Ms. Margaret Wambua, Laikipia Forum project leader, shares an update on findings from the Opuntia Stricta mapping exercise that was supported by USAID/SERVIR

The County Government of Laikipia and its partners are doing everything in their capacity to eradicate the prickly pear cactus problem in Laikipia. These were sentiments from the Laikipia Deputy Director for Environment and Natural Resources, Mr.  John Letai.

He was speaking during the Opuntia stakeholders meeting convened by Laikipia Forum on the 24th of February at the Twala Cultural Center.

But the Opuntia stricta – the prickly pear cactus, is not going away any time soon.

Among those in attendance was Professor Shirley Strum, the Director of the Uaso Ngiro Baboon Project, in Kenya. She was keen to inform partners on the need to ensure that the selection methods used to eradicate the plant should and must be based on evidence on the nature and behavior of the plant. She as well highlighted that Opuntia is a symptom of degraded rangelands and, as a result, called for all stakeholders not only to focus on the eradication process, but also to find feasible and sustainable ways of restoring the rangelands.

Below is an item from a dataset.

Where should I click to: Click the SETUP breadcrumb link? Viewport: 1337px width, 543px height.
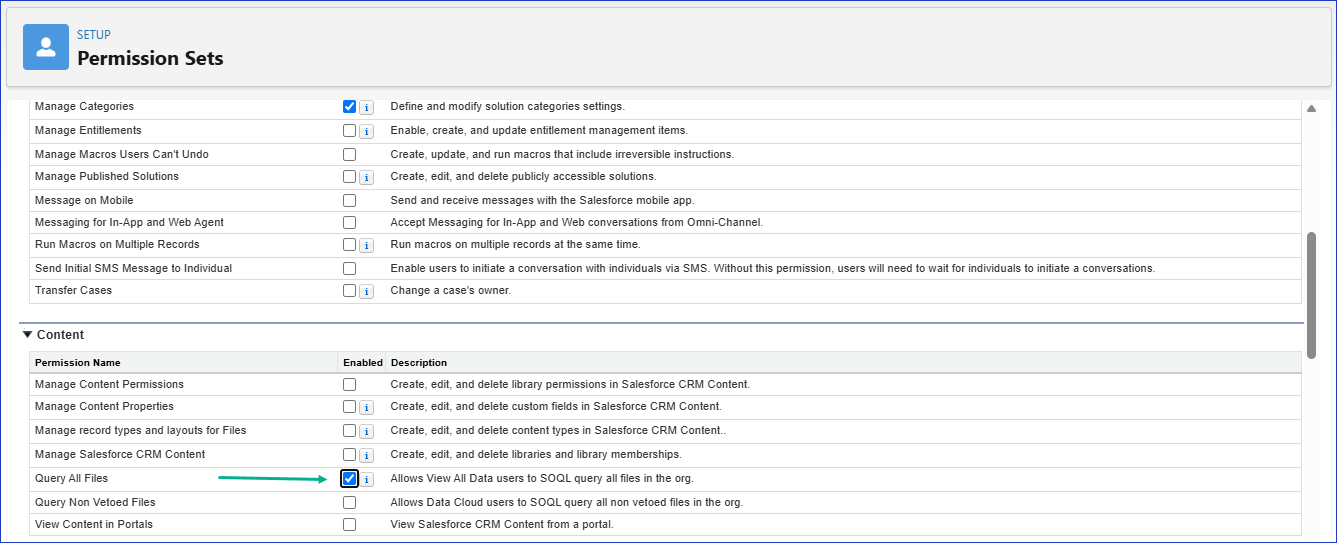pos(93,35)
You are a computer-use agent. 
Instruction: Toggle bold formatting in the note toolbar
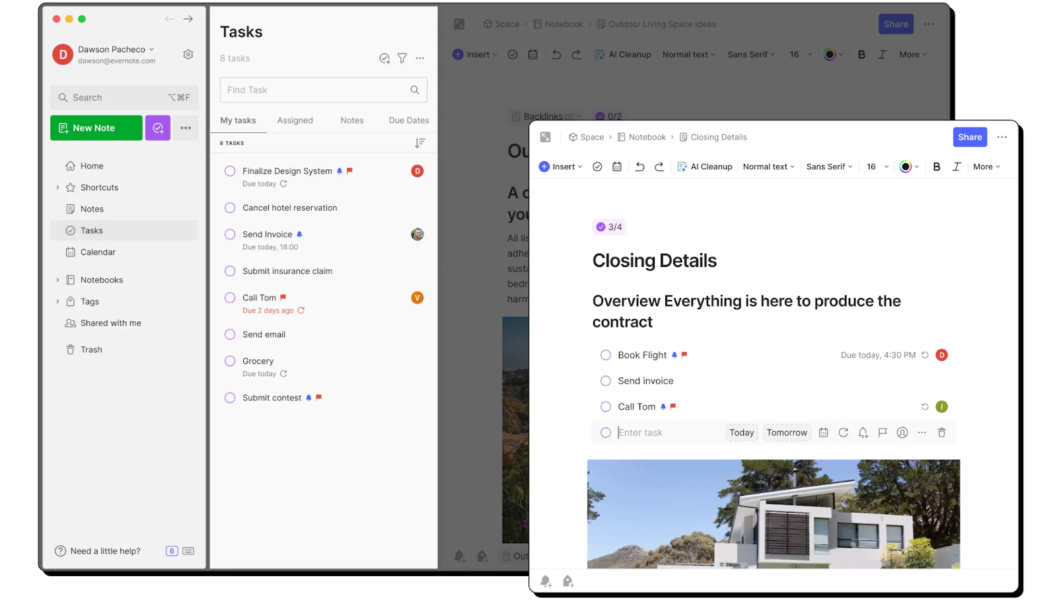click(936, 166)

World Vision noted that they have been supporting mechanical methods to get rid of the plant. This method was also being practiced by other group ranches within the Laikipia East sub-county and conservancies such as Loisaba Conservancy and Lolldaiga Ranch. It was however identified that the only proper way of using this method is to ensure that the whole plant is uprooted, dried up and buried 10ft deep to ensure that its seedlings do not spread.

The biological method, which involves the use of the cochineal insect to kill the plant, was, however, the preferred method to eradicate the invasive species. Unfortunately, biological control takes a long time, and recent heavy rains and cooler weather are not conducive to the insect’s success. They like hot, dry weather to thrive.

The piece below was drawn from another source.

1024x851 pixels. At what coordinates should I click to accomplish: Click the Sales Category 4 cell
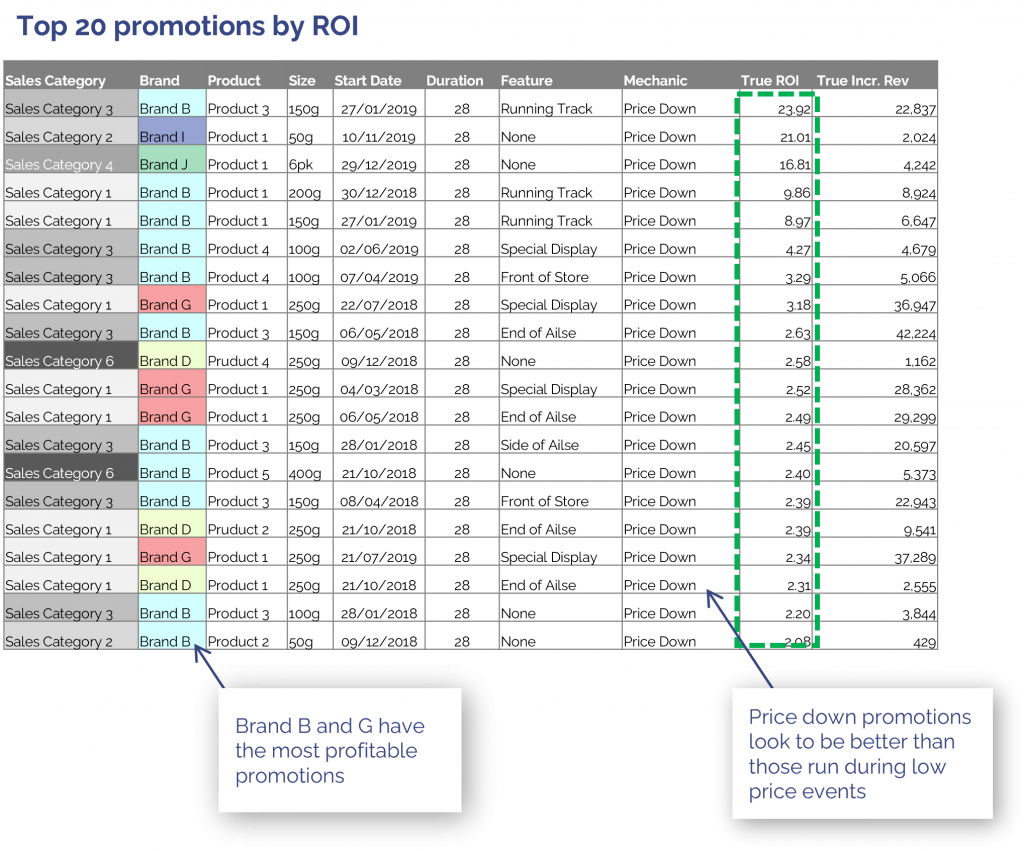click(70, 165)
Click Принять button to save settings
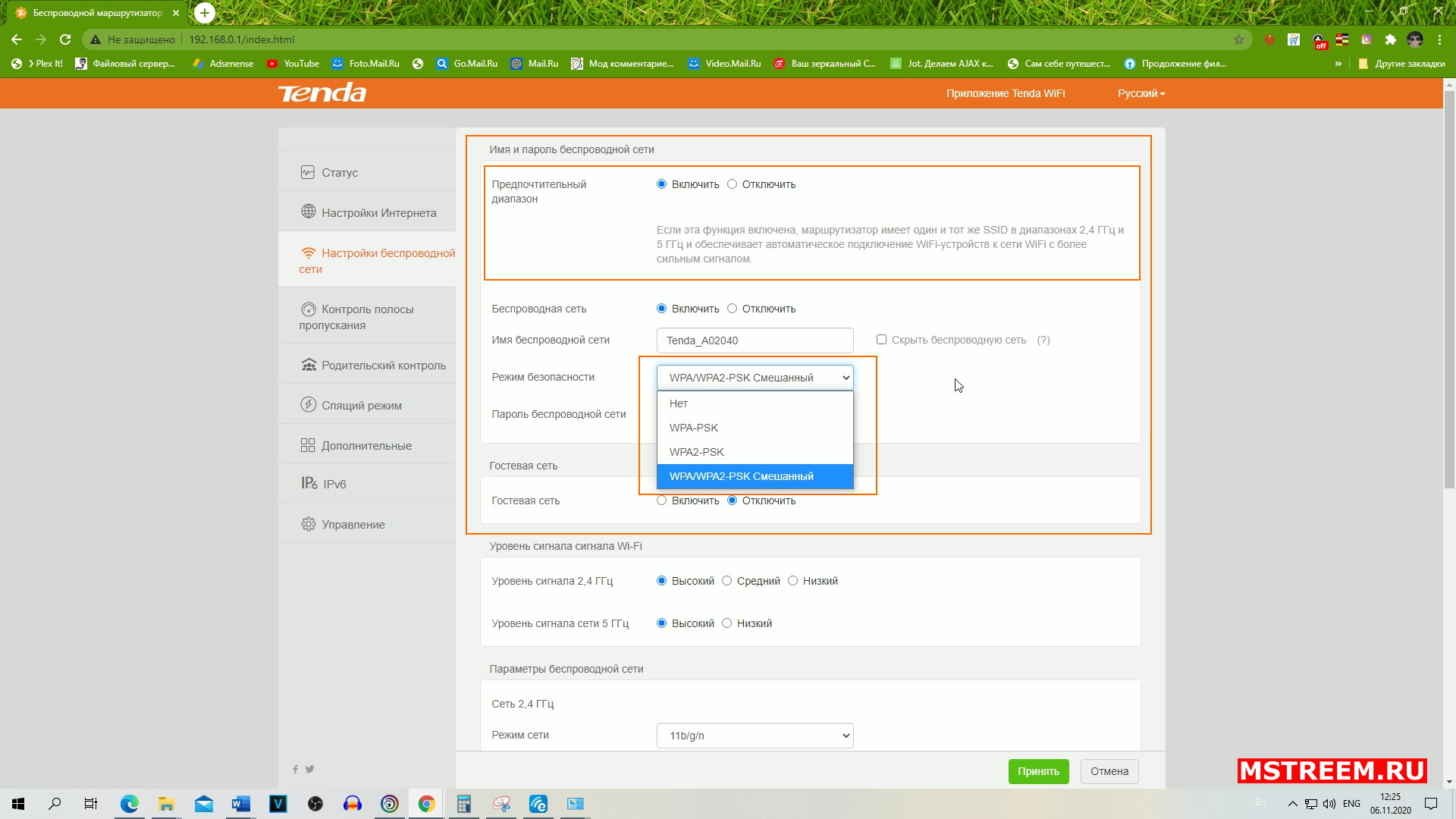Screen dimensions: 1456x819 [x=1039, y=771]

Laikipia Forum has been mapping the scope and scale of Opuntia stricta to identify the impacted areas in Makurian, Kurikuri, Ilngwesi and Lekurruki group ranches.

The opuntia distribution and density map will be shared with all partners and the findings uploaded to the County’s information portal on county management issues. Results will be used to support further eradication efforts, rangelands rehabilitation and management and are expected to inform the next Laikipia County budget. Conservancies continue to promote the use of biological control with the help of NRT.

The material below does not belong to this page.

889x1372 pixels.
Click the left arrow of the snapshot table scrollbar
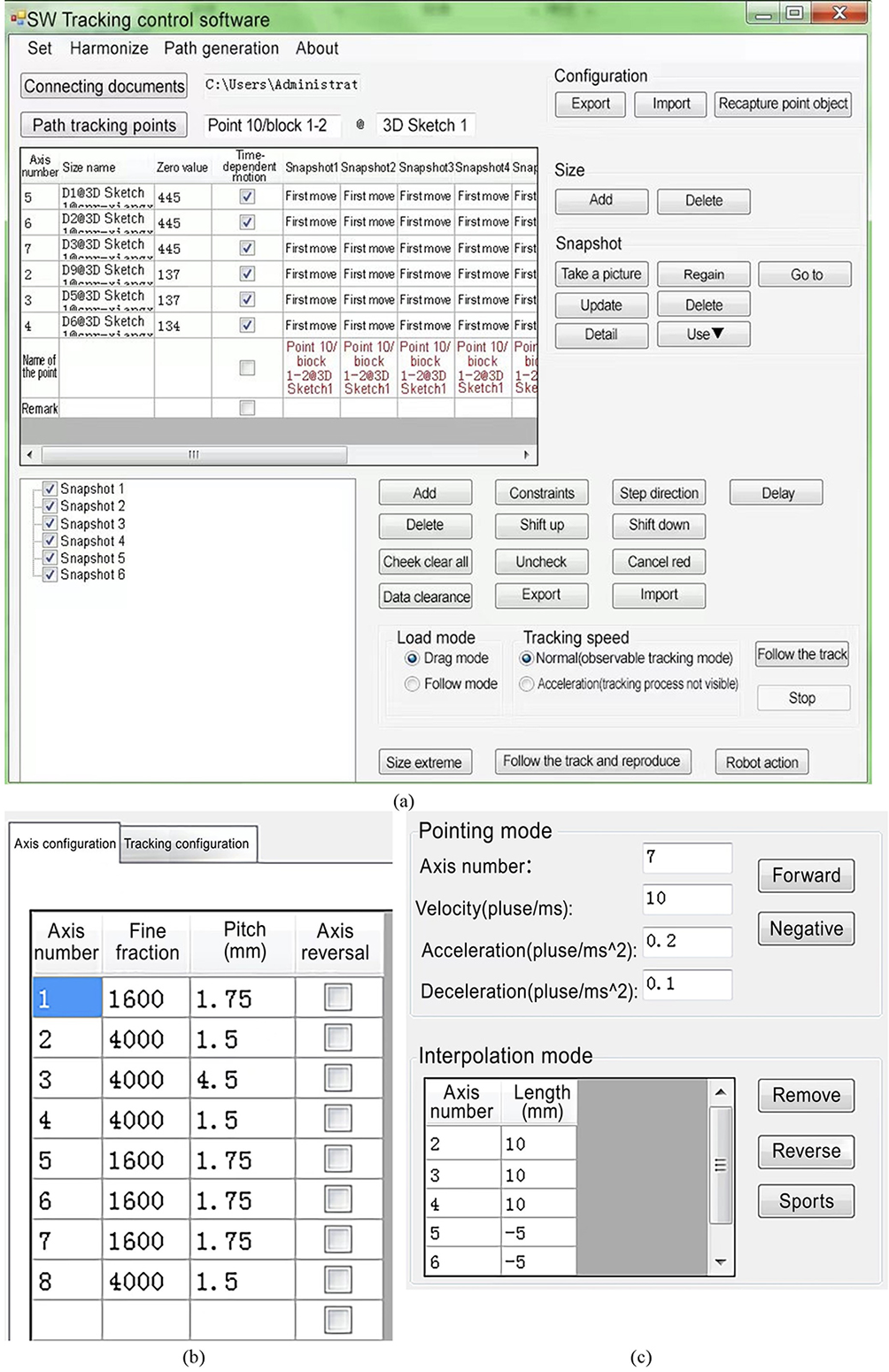pos(30,455)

As a call to action, the local communities were urged to take ownership and responsibility to eradicate the invasive species in the group ranches and conservancies, where the opuntia spread is the worst.

These efforts have been made possible through the cooperation of land owners and conservancies, and include the NRT, World Agroforestry Center, Laikipia County Government, RCMRD and USAID/SERVIR.